Abstract Phosphatidylserine (PS) is a phospholipid that is exposed on surface of apoptotic cells, some tumor cells and tumor endothelium. It has been shown to promote immunosuppressive signals in the tumor microenvironment. Radiation therapy (RT) is an effective focal treatment of primary solid tumors, but is less effective in treating metastatic solid tumors as a monotherapy. There is evidence that RT induces immunogenic tumor cell death and enhances tumor-specific T cell infiltration in treated tumors. In this study, we show that irradiation of B16 melanoma causes an increase in PS expression on the surface of viable tumor and immune infiltrates. We subsequently examined the effects of combining RT with an antibody that targets PS (mch1N11) and immune checkpoint blockade (anti-PD-1) in B16 melanoma. We found that treatment with mch1N11 synergizes with RT to improve anti-tumor activity and overall survival in tumor bearing mice. In addition, the triple combination of mch1N11, RT and anti-PD-1 treatment displayed even greater anti-tumor and survival benefit.
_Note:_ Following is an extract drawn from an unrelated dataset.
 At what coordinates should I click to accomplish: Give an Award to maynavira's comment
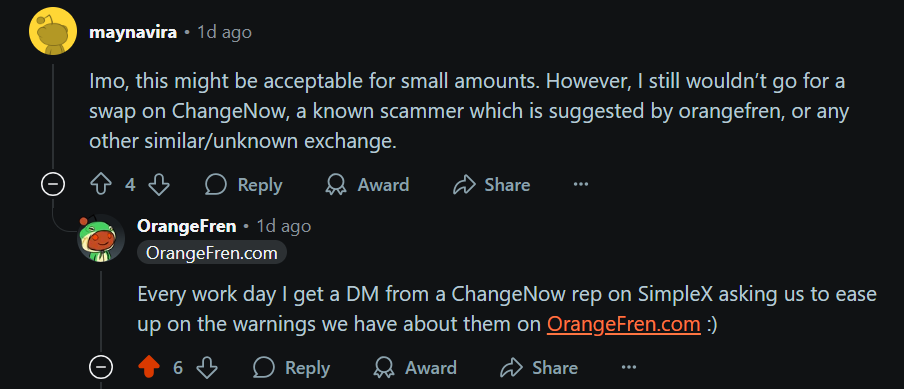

Analysis of immune responses in the tumors of treated animals revealed a shift towards a pro-inflammatory M1 phenotype after treatment with RT and mch1N11. In addition, analysis of the adaptive immune response revealed an increase in antigen-specific CD8 T cell infiltration in the tumors as well as increased activation, effector function and differentiation in the triple combination therapy. This finding highlights the potential of combining these agents to improve outcome in patients with advanced-stage cancer and may inform the design of future clinical trials.